Virus Marburg tergolong ganas, cepat menular, dan gejalanya mirip demam berdarah.
Organisasi Kesehatan Dunia (WHO) mengumumkan temuan virus Marburg yang terdeteksi di Gueckedou, Afrika Barat pada 10 Agustus 2021 lalu. Belakangan ini virus Marburg memang ramai diperbincangkan masyarakat global, termasuk mempertanyakan sebenarnya virus apakah ini? bagaimana gejalanya?.
Dilansir dari laman resmi WHO, virus Marburg tergolong ganas, cepat menular, dan gejalanya mirip dengan demam berdarah. Bahkan, virus ini memiliki rasio kematian hingga 88%. Virus yang mirip dengan Ebola ini pertama kali terdeteksi di Marburg (Jerman) dan Frankfurt (Serbia) tahun 1967 silam.

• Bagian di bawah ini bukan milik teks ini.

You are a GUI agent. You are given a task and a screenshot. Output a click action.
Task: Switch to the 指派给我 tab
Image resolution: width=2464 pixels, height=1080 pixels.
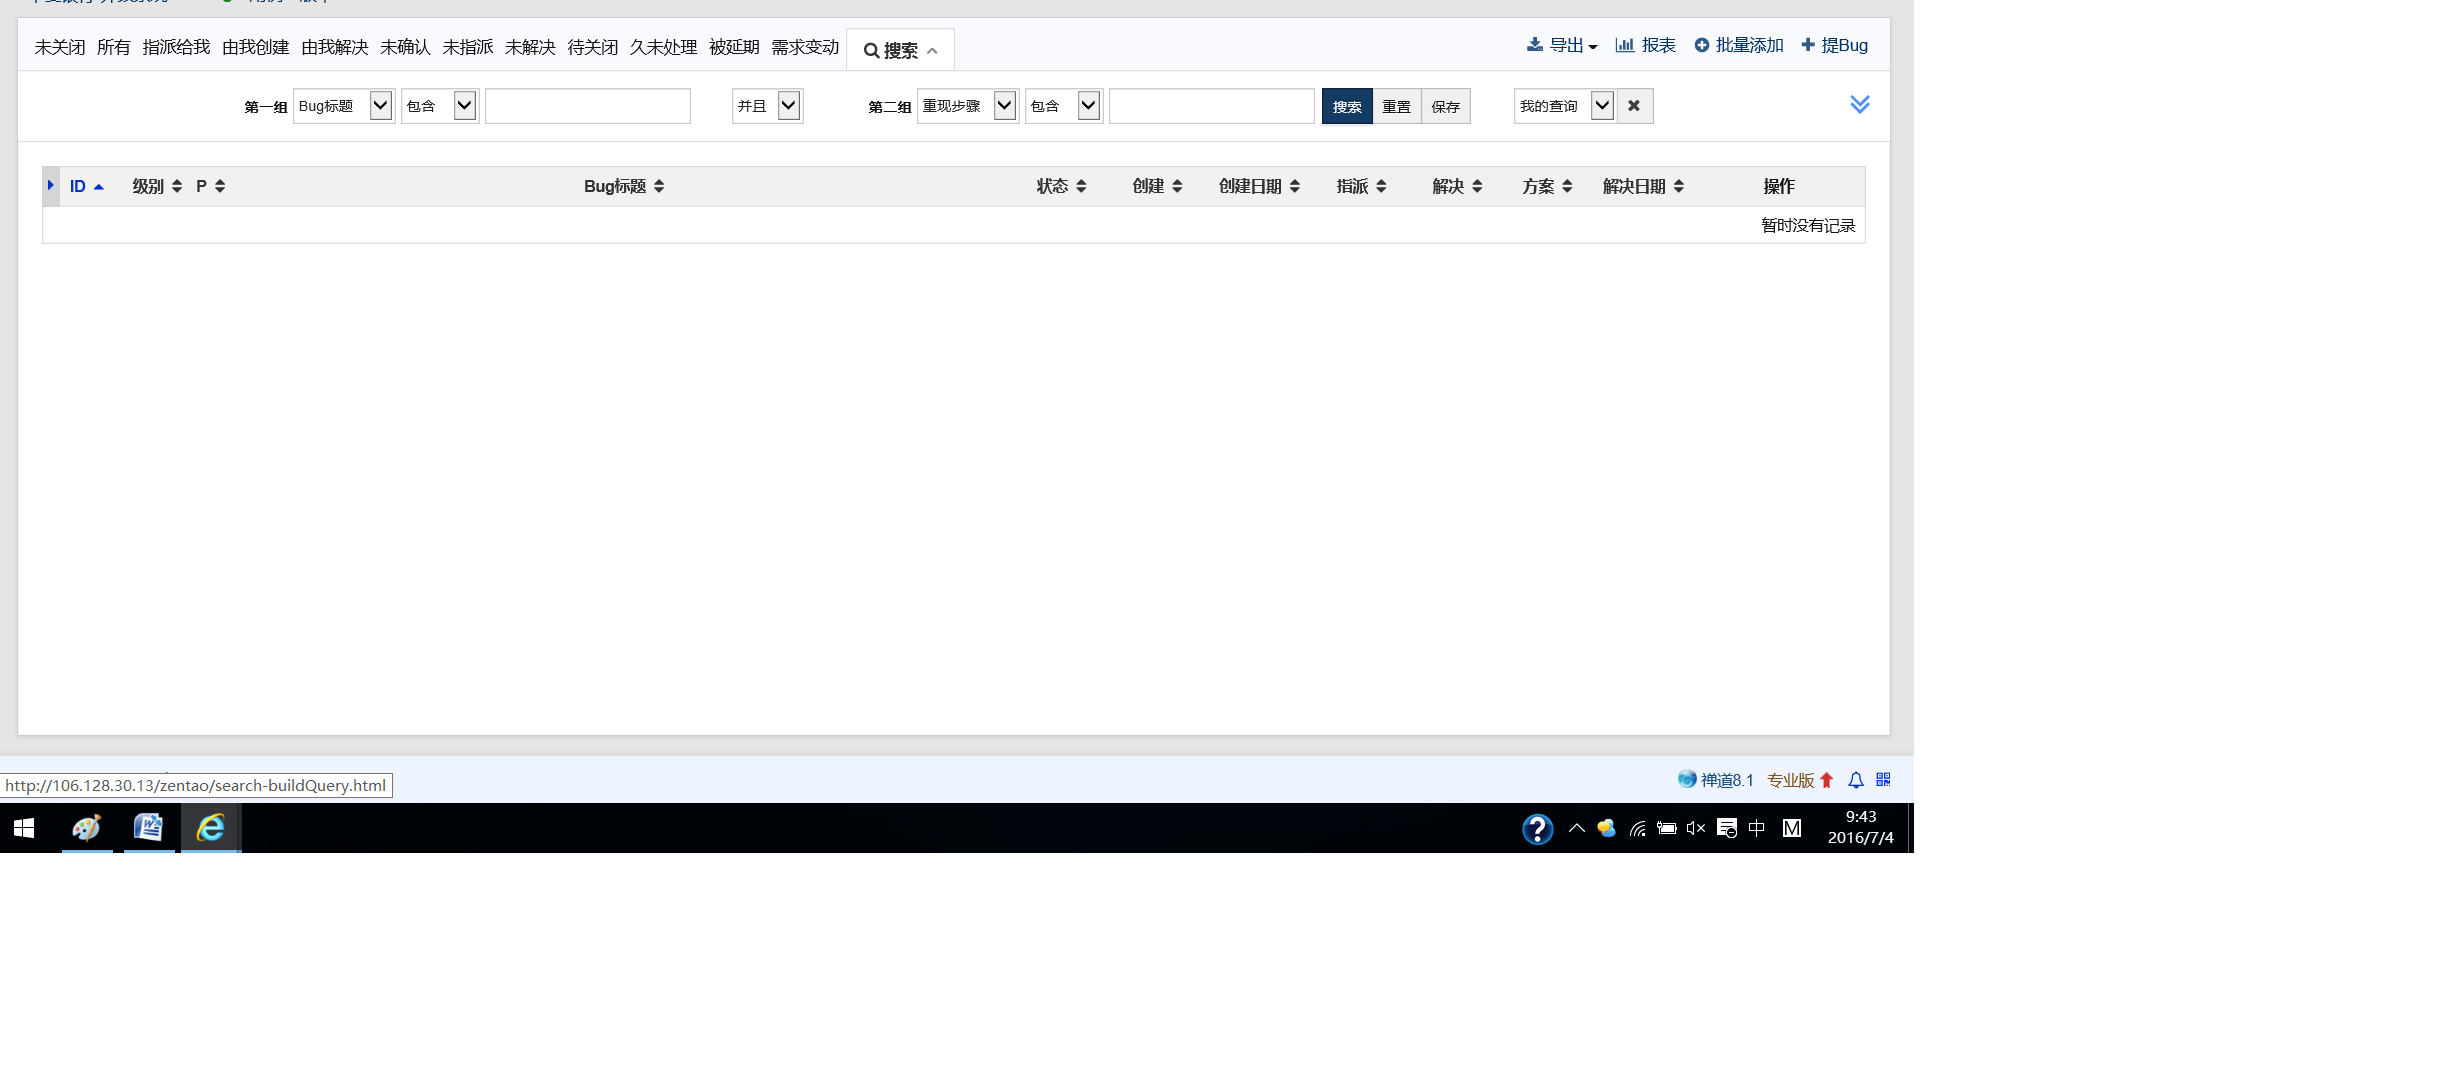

Wabah ini berkaitan dengan pekerjaan laboratorium yang menggunakan monyet hijau Afrika (Cercoopithecus Aeethiops) yang diimpor dari Uganda. Pada tahun 2008, terdapat dua kasus independen dilaporkan oleh pelancong yang mengunjungi gua yang dihuni koloni kelelawar Rousettus di Uganda.
Manusia dapat terinfeksi oleh virus Marburg karena kontak yang terlalu lama dengan tambang atau gua yang dihuni koloni kelelawar Rousettus. Setelah seseorang terinfeksi, Marburg dapat menyebar melalui penularan dari manusia ke manusia melalui kontak langsung (melalui kulit yang rusak atau selaput lendir) dengan darah, sekresi, organ atau cairan tubuh lain dari pasien yang terinfeksi, dan dengan permukaan dan bahan, misalnya tempat tidur dan pakaian yang terkontaminasi cairan ini.
Gejala virus Marburg
Terdapat beberapa gejala yang dapat diidentifikasi akibat terpapar virus Marburg, di antaranya demam tinggi, sakit kepala parah, malaise parah, dan nyeri otot. Pada hari ke-3, pasien yang terinfeksi dapat mengalami diare kronis, kram perut, dan mual serta muntah.
Diare yang dialami saat terinfeksi virus Marburg bisa bertahan selama seminggu. Pada fase ini, mata akan mencekung ke dalam, wajah tanpa ekspresi, dan mengalami kelesuan yang ekstrem. Selanjutnya, ruam yang tidak gatal dapat muncul antara 2 sampai 7 hari setelah timbul gejala.